The region’s recent cold snap made the impromptu pond hockey game possible, said Adam Angeli of Bellingham. The lake surface first froze over in December, but the ice wasn’t thick enough to skate on until Wednesday.
“The snow turned to wet slush and froze, so it’s a little bumpy,” Angeli said. “There were 5 or 6 people out skating on Wednesday afternoon and 12 or 15 on Thursday afternoon.”
It’s unusual for Squalicum Lake – best known for trout fishing in summer months – to freeze well enough to skate on, he said, as it only happens every few years.
With temperatures forecast to rise over the weekend, it’s unlikely the skating will last.
Angeli and others caution people to not venture out onto unsafe ice.
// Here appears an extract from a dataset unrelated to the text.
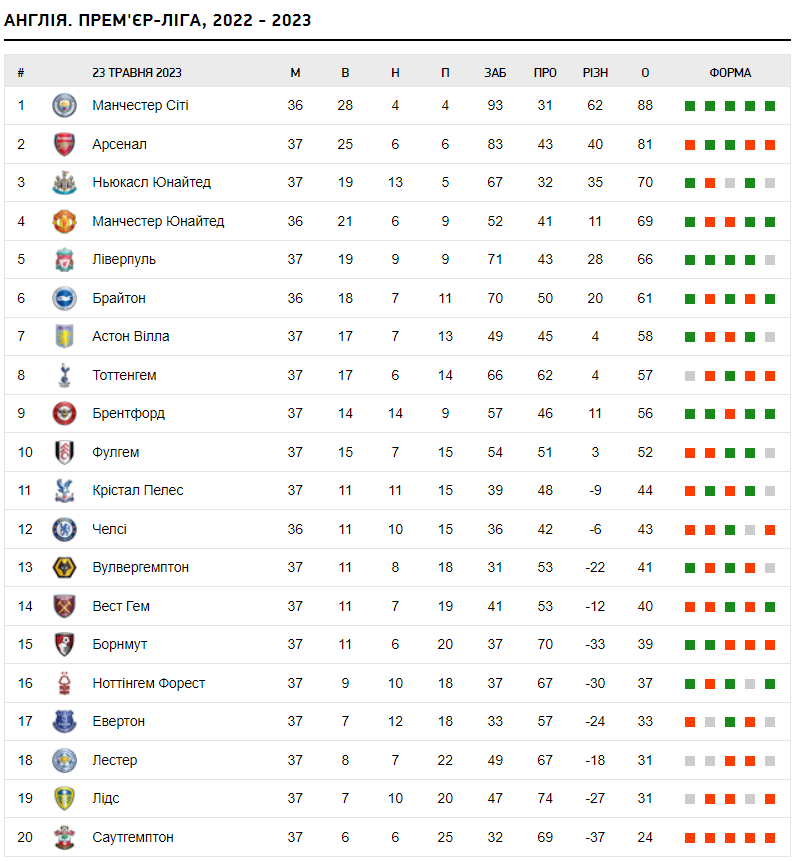Click Leicester's first grey form square

(x=690, y=761)
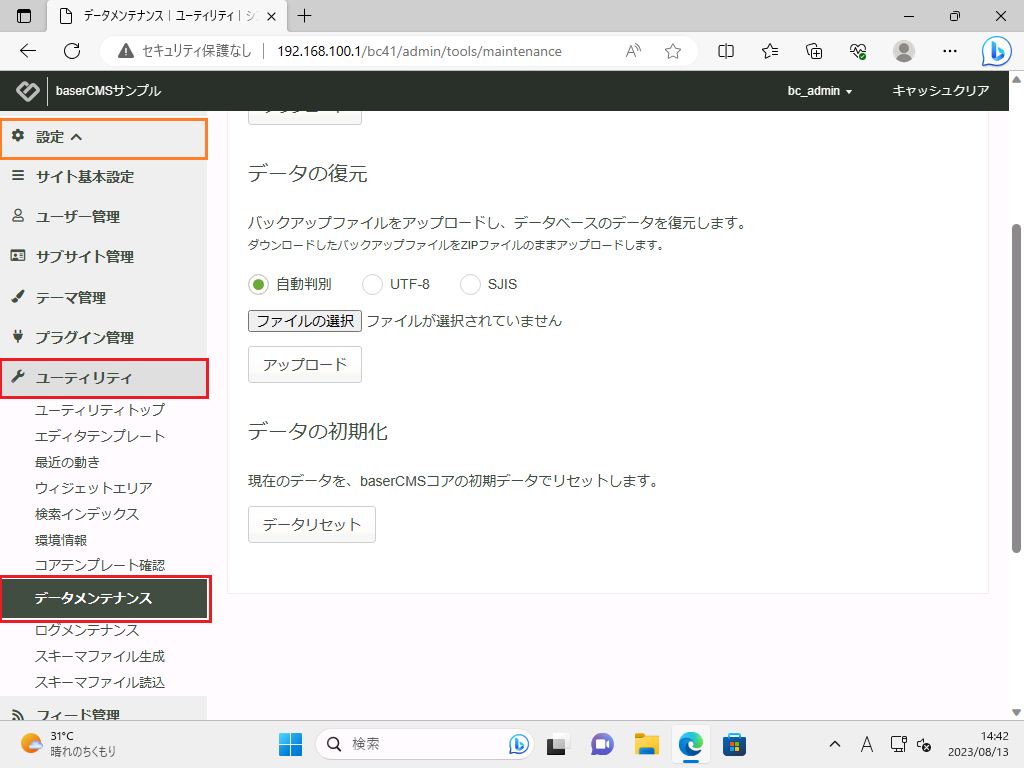This screenshot has height=768, width=1024.
Task: Click the browser profile avatar icon
Action: 903,51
Earlier this week, fire crews in Lynnwood had to rescue two children who fell through thin ice while playing on a pond.
So-called “wild ice” skating is as dangerous as backcountry skiing, according to lakeice.squarespace.com, a blogger for skaters, skiers and snowmobilers, because skaters not only need the right equipment, but the knowledge and skills required to stay out of trouble.
Most ice needs to be at least four inches thick to be safe to walk on, according to the Minnesota Department of Natural Resources.
If kids are interested in trying hockey for free – on an indoor rink – the Whatcom County Aamateur Hockey Association puts on a “Try Hockey for Free“ event twice a year. The next event is on February 25 at the Bellingham Sportsplex. It requires registration in advance.